Task description.
Transcribe the line with "Maintenance & Care (513, 1643)" and all the lines that follow it in the material below, exactly as they stand.

START Provided material

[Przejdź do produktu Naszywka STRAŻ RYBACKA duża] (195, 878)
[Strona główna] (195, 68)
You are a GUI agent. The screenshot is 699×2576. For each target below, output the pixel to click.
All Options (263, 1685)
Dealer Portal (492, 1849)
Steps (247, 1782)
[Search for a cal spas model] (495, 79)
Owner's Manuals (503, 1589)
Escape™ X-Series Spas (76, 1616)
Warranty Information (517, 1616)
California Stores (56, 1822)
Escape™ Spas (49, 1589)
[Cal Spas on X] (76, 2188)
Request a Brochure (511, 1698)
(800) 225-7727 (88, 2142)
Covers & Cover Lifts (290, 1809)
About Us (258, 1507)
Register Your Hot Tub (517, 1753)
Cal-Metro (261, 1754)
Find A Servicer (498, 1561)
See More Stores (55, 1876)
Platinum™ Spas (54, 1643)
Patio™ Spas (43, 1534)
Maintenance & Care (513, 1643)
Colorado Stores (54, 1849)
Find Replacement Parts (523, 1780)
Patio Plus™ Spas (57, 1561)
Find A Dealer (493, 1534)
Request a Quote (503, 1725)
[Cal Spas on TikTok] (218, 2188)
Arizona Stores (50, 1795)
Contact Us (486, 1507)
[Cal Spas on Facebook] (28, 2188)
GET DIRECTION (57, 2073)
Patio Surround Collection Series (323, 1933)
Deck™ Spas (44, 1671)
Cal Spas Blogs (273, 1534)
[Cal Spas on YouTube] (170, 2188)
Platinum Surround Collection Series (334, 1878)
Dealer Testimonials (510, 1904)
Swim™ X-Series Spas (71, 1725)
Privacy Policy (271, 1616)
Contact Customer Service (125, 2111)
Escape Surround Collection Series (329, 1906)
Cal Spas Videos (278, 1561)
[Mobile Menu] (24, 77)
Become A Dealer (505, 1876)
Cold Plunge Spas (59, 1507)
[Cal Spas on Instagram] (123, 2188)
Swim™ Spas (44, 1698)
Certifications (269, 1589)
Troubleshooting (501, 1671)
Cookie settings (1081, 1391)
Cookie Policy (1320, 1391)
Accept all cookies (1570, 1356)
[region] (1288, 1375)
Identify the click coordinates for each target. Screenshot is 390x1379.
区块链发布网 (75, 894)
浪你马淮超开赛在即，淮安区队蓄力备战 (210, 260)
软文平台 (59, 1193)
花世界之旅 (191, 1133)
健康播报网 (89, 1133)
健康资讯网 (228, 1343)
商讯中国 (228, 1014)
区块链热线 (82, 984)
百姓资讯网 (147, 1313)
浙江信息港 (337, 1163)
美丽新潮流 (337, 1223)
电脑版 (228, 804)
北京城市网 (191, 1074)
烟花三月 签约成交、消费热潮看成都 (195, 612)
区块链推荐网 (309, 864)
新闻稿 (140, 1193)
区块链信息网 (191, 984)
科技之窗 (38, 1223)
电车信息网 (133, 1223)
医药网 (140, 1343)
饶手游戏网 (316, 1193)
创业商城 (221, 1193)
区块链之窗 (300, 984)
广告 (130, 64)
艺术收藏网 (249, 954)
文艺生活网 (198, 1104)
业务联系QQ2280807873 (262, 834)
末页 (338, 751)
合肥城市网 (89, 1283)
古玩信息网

END Provided material

Task result.
Maintenance & Care (513, 1643)
Colorado Stores (54, 1849)
Find Replacement Parts (523, 1780)
Patio Plus™ Spas (57, 1561)
Find A Dealer (493, 1534)
Request a Quote (503, 1725)
[Cal Spas on TikTok] (218, 2188)
Arizona Stores (50, 1795)
Contact Us (486, 1507)
[Cal Spas on Facebook] (28, 2188)
GET DIRECTION (57, 2073)
Patio Surround Collection Series (323, 1933)
Deck™ Spas (44, 1671)
Cal Spas Blogs (273, 1534)
[Cal Spas on YouTube] (170, 2188)
Platinum Surround Collection Series (334, 1878)
Dealer Testimonials (510, 1904)
Swim™ X-Series Spas (71, 1725)
Privacy Policy (271, 1616)
Contact Customer Service (125, 2111)
Escape Surround Collection Series (329, 1906)
Cal Spas Videos (278, 1561)
[Mobile Menu] (24, 77)
Become A Dealer (505, 1876)
Cold Plunge Spas (59, 1507)
[Cal Spas on Instagram] (123, 2188)
Swim™ Spas (44, 1698)
Certifications (269, 1589)
Troubleshooting (501, 1671)
Cookie settings (1081, 1391)
Cookie Policy (1320, 1391)
Accept all cookies (1570, 1356)
[region] (1288, 1375)
Identify the click coordinates for each target. Screenshot is 390x1379.
区块链发布网 (75, 894)
浪你马淮超开赛在即，淮安区队蓄力备战 (210, 260)
软文平台 (59, 1193)
花世界之旅 (191, 1133)
健康播报网 (89, 1133)
健康资讯网 (228, 1343)
商讯中国 (228, 1014)
区块链热线 (82, 984)
百姓资讯网 (147, 1313)
浙江信息港 (337, 1163)
美丽新潮流 (337, 1223)
电脑版 (228, 804)
北京城市网 (191, 1074)
烟花三月 签约成交、消费热潮看成都 (195, 612)
区块链推荐网 (309, 864)
新闻稿 (140, 1193)
区块链信息网 (191, 984)
科技之窗 (38, 1223)
电车信息网 (133, 1223)
医药网 (140, 1343)
饶手游戏网 (316, 1193)
创业商城 (221, 1193)
区块链之窗 (300, 984)
广告 (130, 64)
艺术收藏网 (249, 954)
文艺生活网 (198, 1104)
业务联系QQ2280807873 (262, 834)
末页 (338, 751)
合肥城市网 (89, 1283)
古玩信息网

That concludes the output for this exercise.